--- Begin ---

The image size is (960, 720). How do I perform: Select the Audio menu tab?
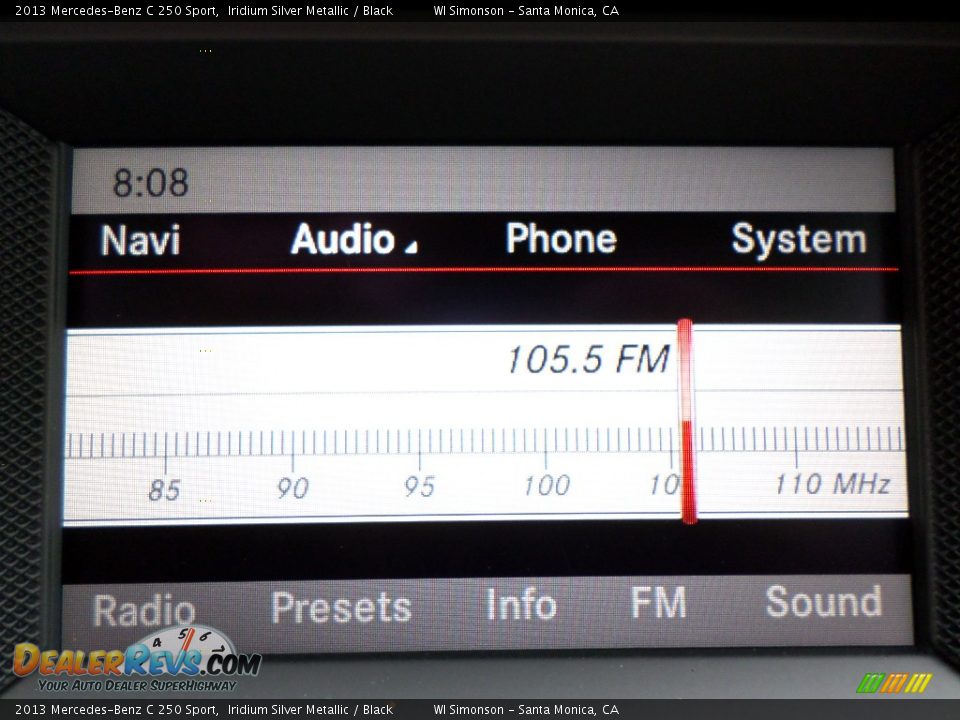(x=342, y=240)
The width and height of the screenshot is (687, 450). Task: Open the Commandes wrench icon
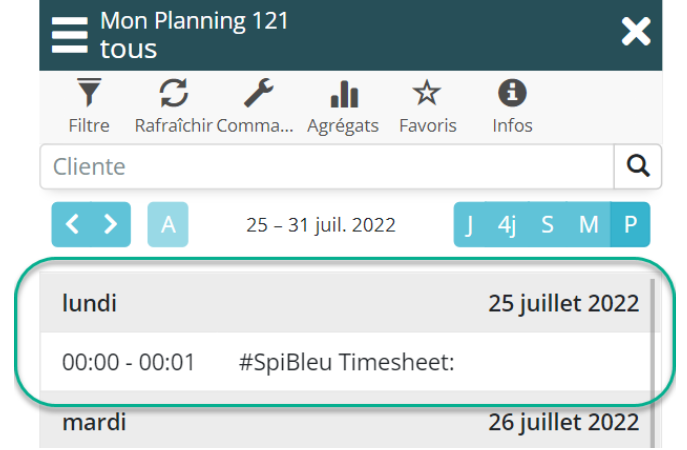[x=259, y=95]
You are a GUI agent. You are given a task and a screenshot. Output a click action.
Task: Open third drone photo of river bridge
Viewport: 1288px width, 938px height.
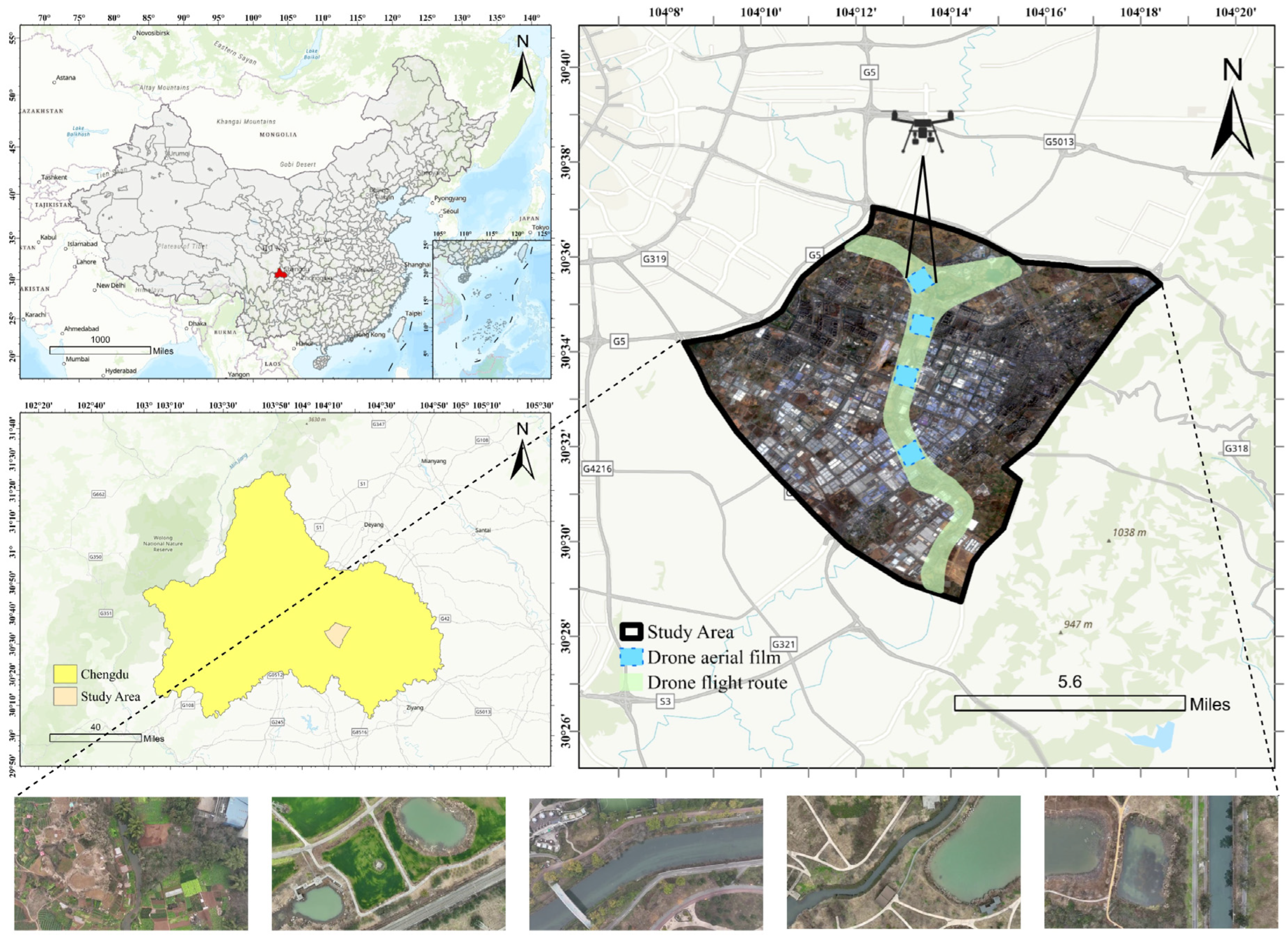pyautogui.click(x=646, y=863)
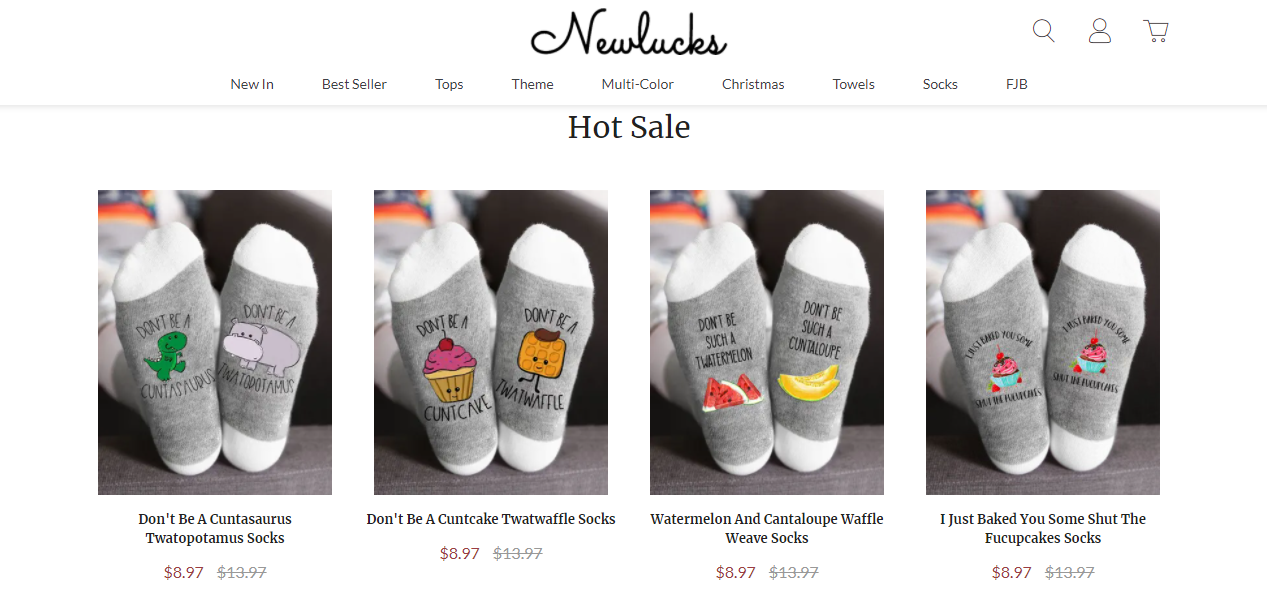Screen dimensions: 1267x607
Task: Click the Hot Sale section heading
Action: [629, 127]
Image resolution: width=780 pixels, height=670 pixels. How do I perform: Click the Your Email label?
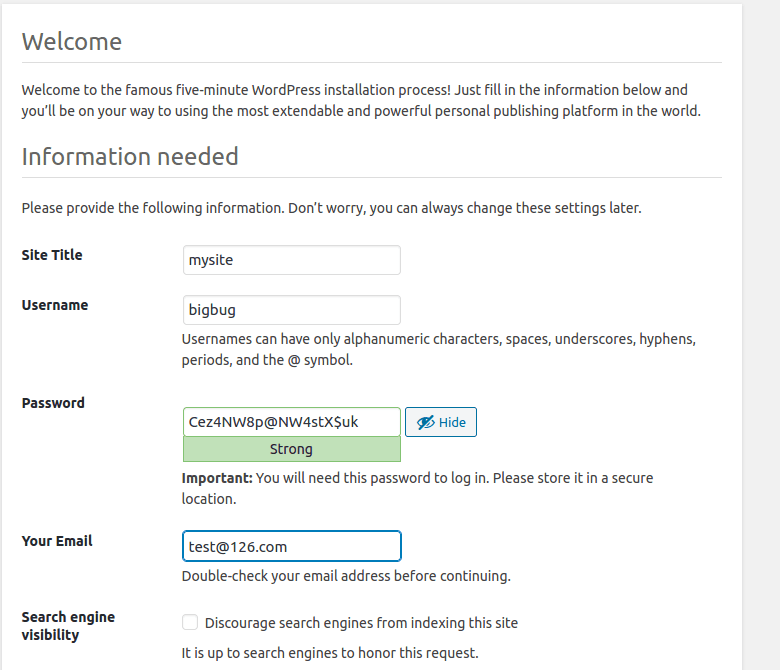pos(57,541)
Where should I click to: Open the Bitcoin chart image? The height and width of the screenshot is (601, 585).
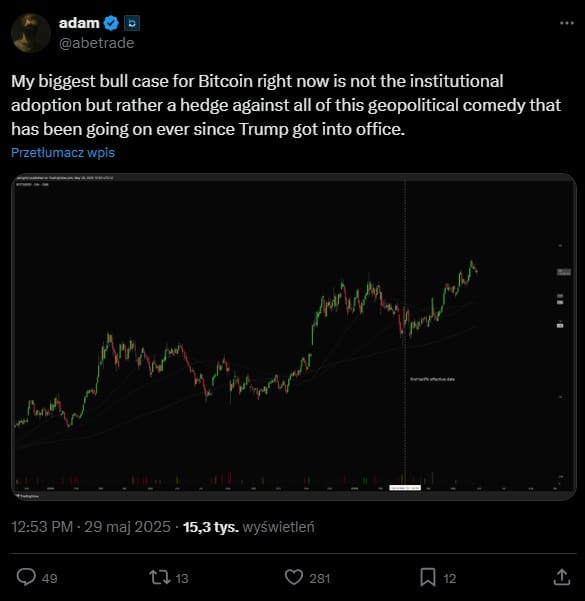point(294,337)
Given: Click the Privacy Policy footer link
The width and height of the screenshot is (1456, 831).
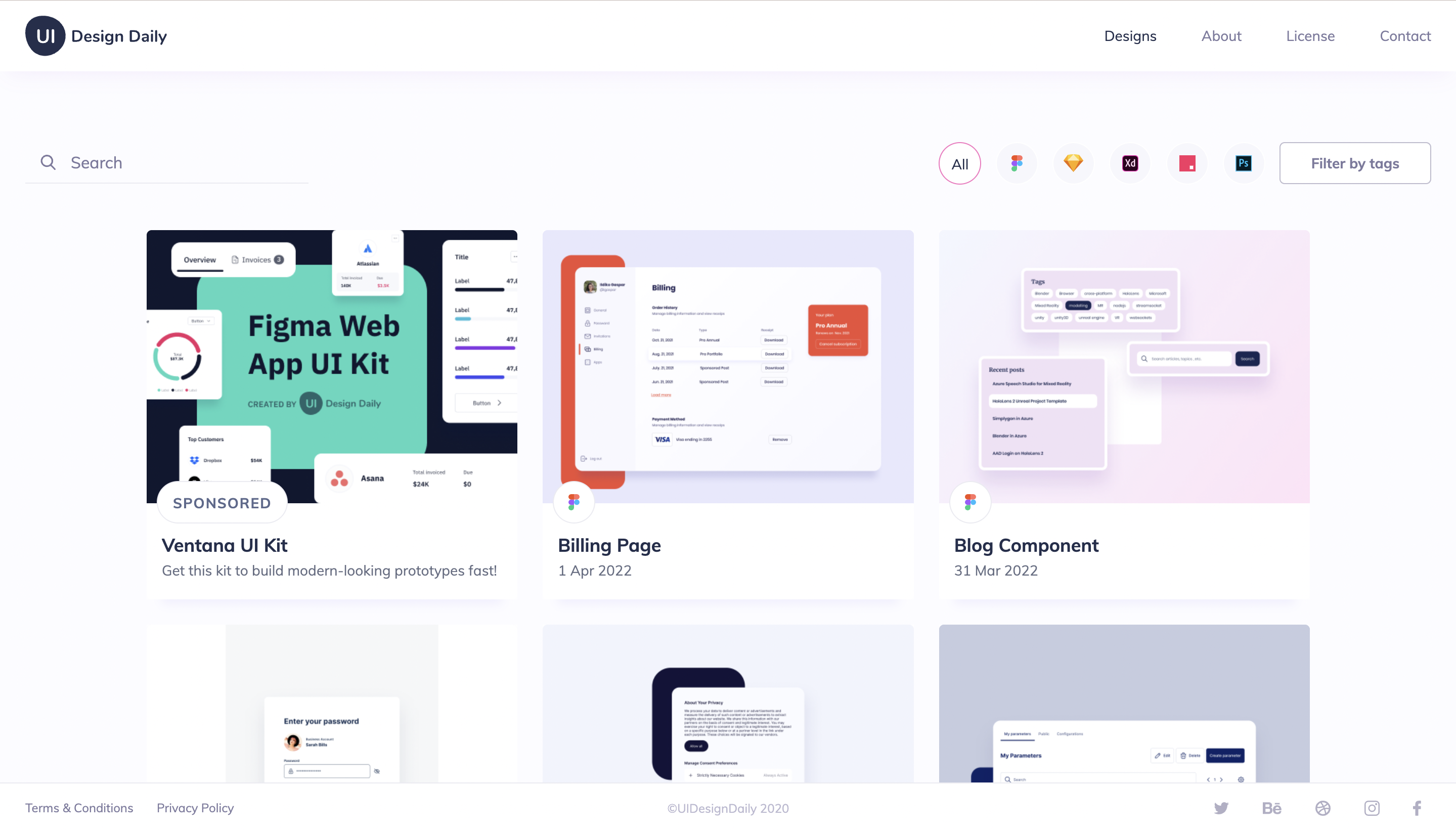Looking at the screenshot, I should (x=194, y=808).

--- End ---

What needs to be done - Rewrite all of the lines above, replacing "How do I perform" with "How can I carry out" and changing nothing else. Leave the pictures out.

Answer to this exercise -
The image size is (960, 720). How can I carry out: Select the Audio menu tab?
(x=342, y=240)
The width and height of the screenshot is (687, 450). Task: Open the Commandes wrench icon
[x=259, y=95]
You are a GUI agent. You are given a task and a screenshot. Output a click action.
Task: Open third drone photo of river bridge
Viewport: 1288px width, 938px height.
pyautogui.click(x=646, y=863)
Screen dimensions: 1267x607
Task: Click the Hot Sale section heading
Action: [629, 127]
Image resolution: width=780 pixels, height=670 pixels. How can I carry out: Click the Your Email label?
pos(57,541)
Where should I click to: Open the Bitcoin chart image? The height and width of the screenshot is (601, 585).
point(294,337)
Given: Click the Privacy Policy footer link
The width and height of the screenshot is (1456, 831).
Looking at the screenshot, I should (x=194, y=808).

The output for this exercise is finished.